◆ Problem
An exact transcription of all the records below is required, without any images.

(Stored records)
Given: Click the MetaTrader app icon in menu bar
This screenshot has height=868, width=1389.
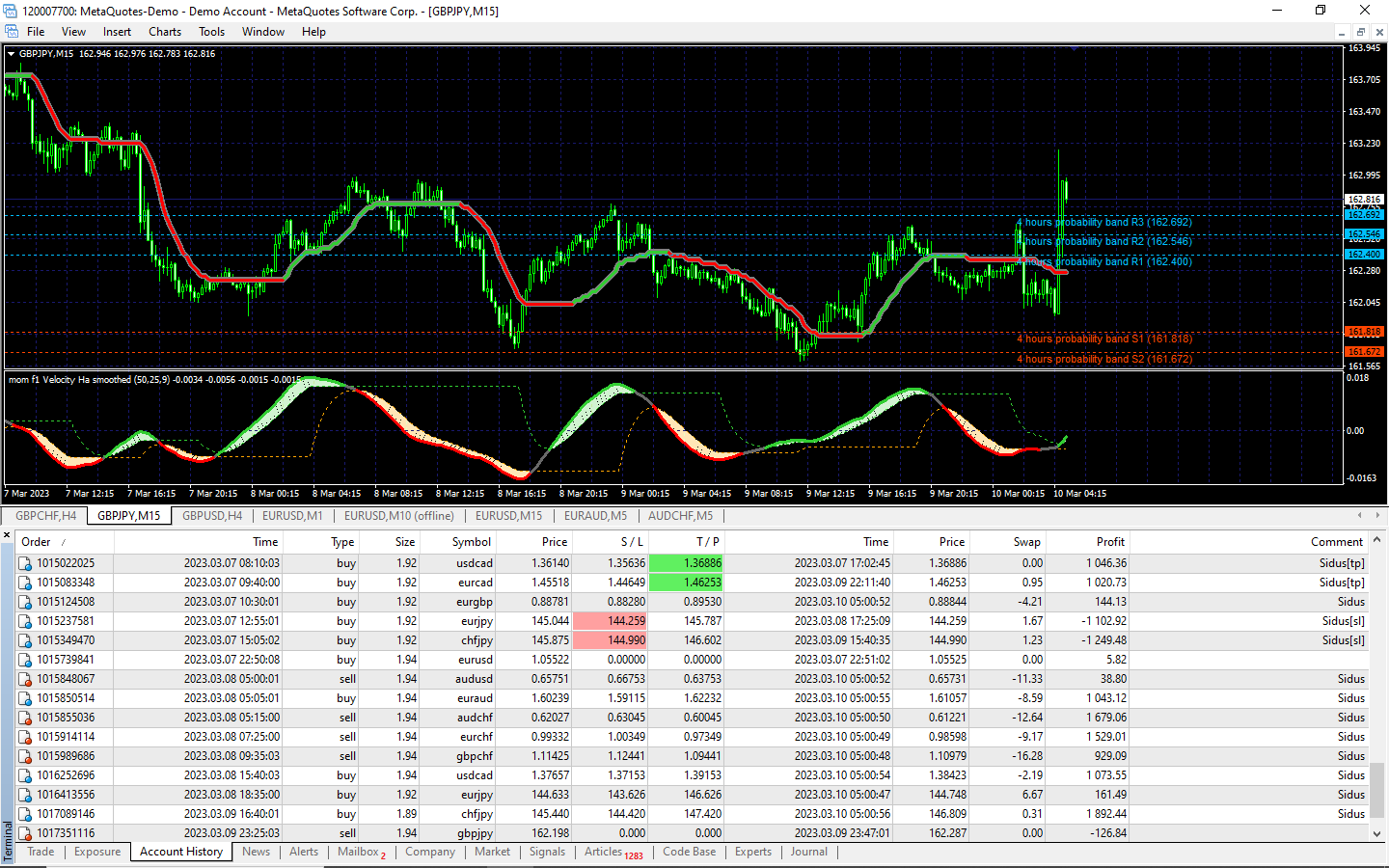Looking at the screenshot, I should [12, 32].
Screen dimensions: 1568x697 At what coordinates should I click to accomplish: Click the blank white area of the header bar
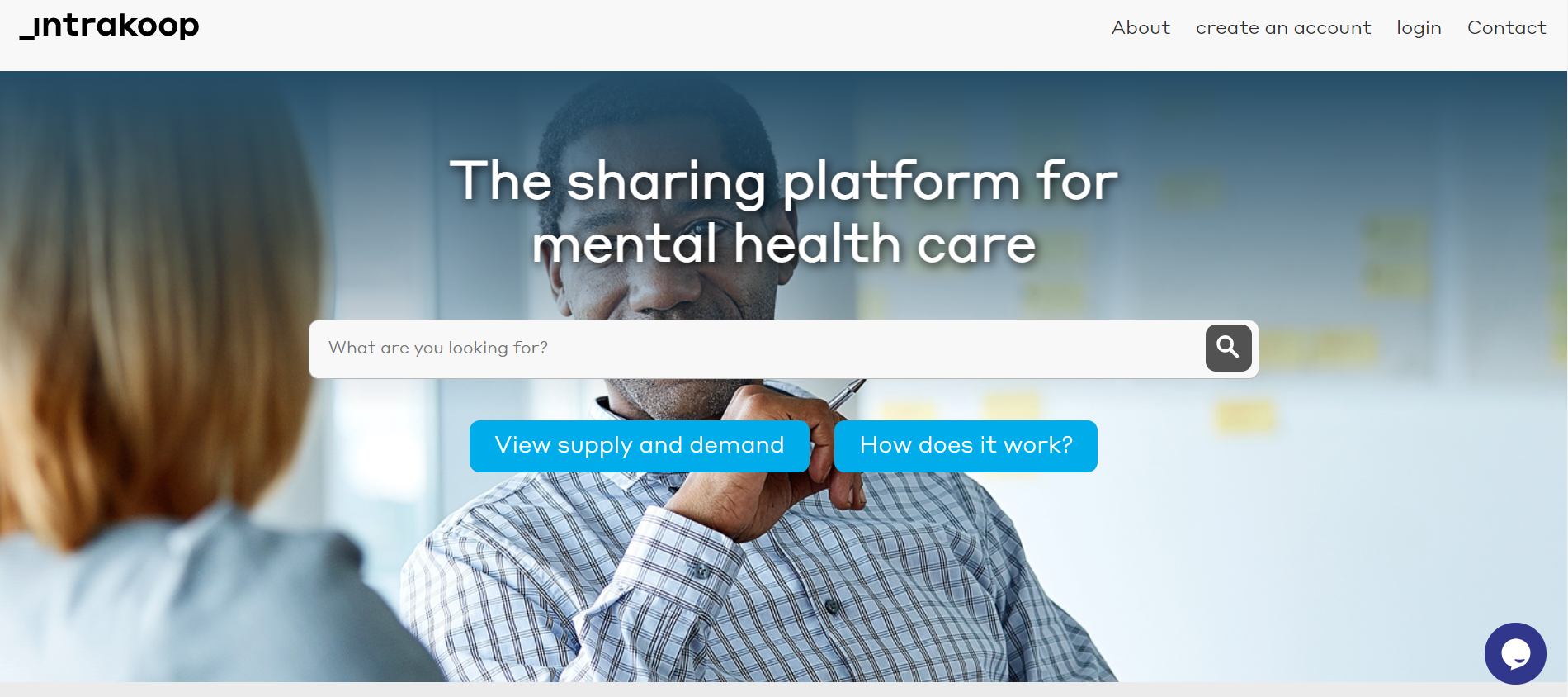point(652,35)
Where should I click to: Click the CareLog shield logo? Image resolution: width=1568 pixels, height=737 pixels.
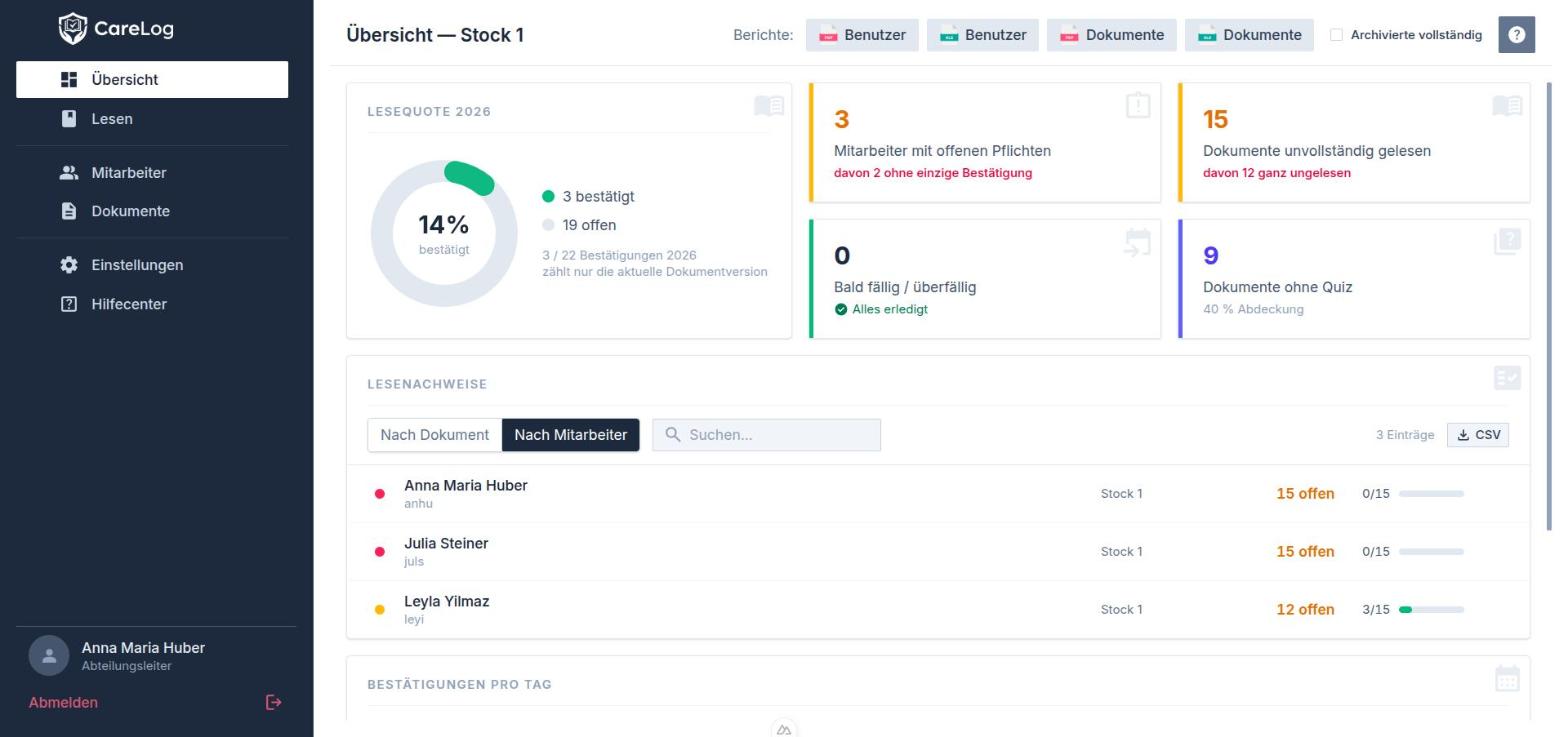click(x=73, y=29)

◆ Exercise result
Given: Click the MetaTrader app icon in menu bar
This screenshot has height=868, width=1389.
Looking at the screenshot, I should [12, 32].
Screen dimensions: 1568x697 At what coordinates should I click to accomplish: Click the blank white area of the header bar
point(652,35)
Where should I click to: Click the CareLog shield logo? Image resolution: width=1568 pixels, height=737 pixels.
click(x=73, y=29)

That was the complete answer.